A parallel effort to completely substitute the use of rare earth metals in magnets is also underway. Iron nitride and ferrite magnets are already available as alternatives and the design of electric motors to incorporate these alternatives will only accelerate. Also underway is an effort that involves using several weaker magnets in an array united by smart design and modern software. Since Samarium is a rare earth found locally, India has developed a Samarium cobalt magnet that can be used in high-temperature conditions, as aerospace and military sensors must bear.
Self-sufficiency efforts are evident. In 2017, a private company reopened the Mountain Pass mine in California, the only rare earth mine in the US. With the help of government subsidies, MP Materials has begun commercial production of neodymium-iron-boron (NdFeB) magnets for the first time in decades.
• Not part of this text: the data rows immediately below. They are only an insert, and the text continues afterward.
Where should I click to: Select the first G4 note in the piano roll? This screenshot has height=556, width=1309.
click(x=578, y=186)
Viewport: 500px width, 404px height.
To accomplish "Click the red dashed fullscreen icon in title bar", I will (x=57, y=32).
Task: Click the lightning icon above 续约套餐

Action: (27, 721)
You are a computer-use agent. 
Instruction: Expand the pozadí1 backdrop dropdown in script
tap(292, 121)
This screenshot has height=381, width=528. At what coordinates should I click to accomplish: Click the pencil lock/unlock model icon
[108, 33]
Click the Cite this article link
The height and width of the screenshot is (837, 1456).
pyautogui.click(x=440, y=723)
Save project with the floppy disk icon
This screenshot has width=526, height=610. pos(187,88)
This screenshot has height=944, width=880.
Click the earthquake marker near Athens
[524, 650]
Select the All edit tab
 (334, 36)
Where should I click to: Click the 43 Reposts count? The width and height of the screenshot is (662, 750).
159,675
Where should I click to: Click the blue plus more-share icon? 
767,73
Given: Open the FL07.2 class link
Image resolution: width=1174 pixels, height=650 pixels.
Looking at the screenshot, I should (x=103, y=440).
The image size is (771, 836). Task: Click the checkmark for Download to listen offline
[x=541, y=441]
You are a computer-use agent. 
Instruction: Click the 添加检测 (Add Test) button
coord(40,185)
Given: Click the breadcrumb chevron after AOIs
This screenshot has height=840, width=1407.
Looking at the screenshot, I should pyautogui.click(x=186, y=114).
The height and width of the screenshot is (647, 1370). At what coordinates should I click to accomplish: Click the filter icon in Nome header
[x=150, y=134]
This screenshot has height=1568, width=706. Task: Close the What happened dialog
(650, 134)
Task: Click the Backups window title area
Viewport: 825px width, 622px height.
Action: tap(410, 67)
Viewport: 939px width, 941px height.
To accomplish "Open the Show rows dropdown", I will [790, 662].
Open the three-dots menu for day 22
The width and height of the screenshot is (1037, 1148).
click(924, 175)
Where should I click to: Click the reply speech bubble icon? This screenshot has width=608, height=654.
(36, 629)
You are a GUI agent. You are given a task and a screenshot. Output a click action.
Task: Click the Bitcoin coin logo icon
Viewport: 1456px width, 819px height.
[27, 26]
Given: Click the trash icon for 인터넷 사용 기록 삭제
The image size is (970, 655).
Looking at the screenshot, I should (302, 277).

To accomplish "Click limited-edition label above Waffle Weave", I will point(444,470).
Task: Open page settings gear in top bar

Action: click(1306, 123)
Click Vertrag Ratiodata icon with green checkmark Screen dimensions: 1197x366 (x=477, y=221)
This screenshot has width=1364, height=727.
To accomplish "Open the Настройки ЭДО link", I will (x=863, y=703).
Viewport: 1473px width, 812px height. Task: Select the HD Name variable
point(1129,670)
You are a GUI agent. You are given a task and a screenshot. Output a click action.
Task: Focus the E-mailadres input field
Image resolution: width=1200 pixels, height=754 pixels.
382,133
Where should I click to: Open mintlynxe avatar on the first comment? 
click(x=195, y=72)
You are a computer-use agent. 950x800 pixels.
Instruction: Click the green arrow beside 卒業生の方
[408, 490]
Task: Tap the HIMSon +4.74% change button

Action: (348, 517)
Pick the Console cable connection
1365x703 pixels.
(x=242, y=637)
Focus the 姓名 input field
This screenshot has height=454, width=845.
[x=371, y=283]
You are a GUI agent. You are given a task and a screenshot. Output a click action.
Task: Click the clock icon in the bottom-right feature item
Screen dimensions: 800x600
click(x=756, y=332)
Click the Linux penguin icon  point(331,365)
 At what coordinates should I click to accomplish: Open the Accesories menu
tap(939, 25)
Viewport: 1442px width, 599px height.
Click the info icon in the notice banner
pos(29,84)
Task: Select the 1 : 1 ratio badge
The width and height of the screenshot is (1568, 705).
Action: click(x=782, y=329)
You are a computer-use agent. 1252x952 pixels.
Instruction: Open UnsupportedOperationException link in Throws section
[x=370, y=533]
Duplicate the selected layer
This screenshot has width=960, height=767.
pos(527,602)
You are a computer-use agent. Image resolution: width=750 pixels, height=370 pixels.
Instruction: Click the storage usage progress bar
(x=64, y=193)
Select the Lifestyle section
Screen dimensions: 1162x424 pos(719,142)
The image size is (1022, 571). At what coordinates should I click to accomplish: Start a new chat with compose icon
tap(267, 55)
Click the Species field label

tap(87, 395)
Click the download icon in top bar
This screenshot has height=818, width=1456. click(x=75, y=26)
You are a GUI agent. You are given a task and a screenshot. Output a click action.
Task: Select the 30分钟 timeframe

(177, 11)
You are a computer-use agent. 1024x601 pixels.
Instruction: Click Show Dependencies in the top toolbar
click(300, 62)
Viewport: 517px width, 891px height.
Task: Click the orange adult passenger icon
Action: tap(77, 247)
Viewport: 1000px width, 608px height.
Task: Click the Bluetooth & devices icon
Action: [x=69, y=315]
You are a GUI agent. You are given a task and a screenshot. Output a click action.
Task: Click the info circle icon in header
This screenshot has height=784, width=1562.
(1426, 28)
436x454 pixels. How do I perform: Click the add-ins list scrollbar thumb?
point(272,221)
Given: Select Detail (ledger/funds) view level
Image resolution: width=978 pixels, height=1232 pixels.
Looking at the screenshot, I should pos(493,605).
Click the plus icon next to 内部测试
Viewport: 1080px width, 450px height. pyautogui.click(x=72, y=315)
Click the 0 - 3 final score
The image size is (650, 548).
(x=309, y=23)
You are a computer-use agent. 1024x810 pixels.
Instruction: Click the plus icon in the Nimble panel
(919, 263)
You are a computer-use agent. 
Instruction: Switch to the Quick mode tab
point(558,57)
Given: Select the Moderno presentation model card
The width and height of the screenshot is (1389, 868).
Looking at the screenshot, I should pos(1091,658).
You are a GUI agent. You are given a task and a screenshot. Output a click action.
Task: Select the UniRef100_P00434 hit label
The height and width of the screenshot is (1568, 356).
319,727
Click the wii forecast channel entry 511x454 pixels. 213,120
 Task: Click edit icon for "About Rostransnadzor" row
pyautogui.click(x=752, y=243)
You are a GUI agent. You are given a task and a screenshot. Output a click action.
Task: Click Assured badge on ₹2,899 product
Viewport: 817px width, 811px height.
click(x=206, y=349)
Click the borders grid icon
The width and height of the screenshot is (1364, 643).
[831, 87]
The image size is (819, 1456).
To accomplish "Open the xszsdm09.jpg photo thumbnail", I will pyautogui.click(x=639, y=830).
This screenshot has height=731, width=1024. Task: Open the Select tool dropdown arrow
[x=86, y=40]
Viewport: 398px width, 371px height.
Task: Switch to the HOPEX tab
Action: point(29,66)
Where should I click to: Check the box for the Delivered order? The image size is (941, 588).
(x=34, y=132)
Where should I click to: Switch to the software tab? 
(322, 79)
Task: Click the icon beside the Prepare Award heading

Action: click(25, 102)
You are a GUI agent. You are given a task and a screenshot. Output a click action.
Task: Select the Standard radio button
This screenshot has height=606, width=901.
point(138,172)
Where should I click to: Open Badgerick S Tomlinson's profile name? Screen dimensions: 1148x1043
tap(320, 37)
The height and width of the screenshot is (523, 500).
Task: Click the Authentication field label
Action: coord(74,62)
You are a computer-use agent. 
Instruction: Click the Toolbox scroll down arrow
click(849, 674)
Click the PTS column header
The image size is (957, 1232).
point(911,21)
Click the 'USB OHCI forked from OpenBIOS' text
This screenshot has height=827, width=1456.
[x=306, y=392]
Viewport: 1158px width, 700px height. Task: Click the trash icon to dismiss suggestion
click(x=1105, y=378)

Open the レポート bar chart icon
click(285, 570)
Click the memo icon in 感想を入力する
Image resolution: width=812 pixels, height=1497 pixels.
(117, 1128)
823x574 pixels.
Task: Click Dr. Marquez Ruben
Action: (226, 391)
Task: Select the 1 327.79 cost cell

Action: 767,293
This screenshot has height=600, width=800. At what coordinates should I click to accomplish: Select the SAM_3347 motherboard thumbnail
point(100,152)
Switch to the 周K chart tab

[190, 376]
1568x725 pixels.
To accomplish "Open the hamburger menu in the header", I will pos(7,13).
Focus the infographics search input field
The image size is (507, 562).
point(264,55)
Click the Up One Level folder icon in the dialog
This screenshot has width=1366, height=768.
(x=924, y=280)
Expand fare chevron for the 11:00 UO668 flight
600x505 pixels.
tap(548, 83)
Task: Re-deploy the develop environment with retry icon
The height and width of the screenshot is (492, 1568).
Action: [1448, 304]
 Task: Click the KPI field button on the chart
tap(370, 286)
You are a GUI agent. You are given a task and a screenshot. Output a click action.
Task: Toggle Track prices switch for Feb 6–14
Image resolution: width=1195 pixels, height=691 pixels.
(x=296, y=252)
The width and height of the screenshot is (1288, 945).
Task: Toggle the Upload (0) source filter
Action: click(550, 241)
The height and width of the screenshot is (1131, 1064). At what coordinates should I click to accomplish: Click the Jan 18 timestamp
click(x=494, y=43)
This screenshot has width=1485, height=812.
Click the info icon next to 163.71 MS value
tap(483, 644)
Other companies like Energy Fuels, Idaho Strategic Resources and US Rare Earths are joining the race to mine and process rare earth minerals.
Magnets based on rare earth metals are in wide use globally because of their magnetic strength and coercivity (a measure of their ability to retain magnetism even when exposed to other magnetic fields).
India currently produces only about 1% of the world’s annual output of rare earths. That production has been flat for several years. Despite the clear geopolitical shots being fired across the bow, India has had a lethargic response to catalysing this.
In a Takshashila Institution discussion paper on rare earths that I co-authored in 2021, we suggested that India must (1) spin-off a new department of critical minerals from the Department of Atomic Energy; (2) open the sector to private players for development; and (3) actively partner with the Quad to map and develop the mining, separation and refining ecosystem, particularly for the heavier rare earth elements that are not abundantly available in the country.
Global supply chain disruptions, military conflicts and geopolitical tensions make this the right time for India to double down on expanding its production of rare earth minerals and build both upstream and downstream processing capacity.
P.S: “The only thing that will redeem mankind is cooperation,” said British polymath Bertrand Russell.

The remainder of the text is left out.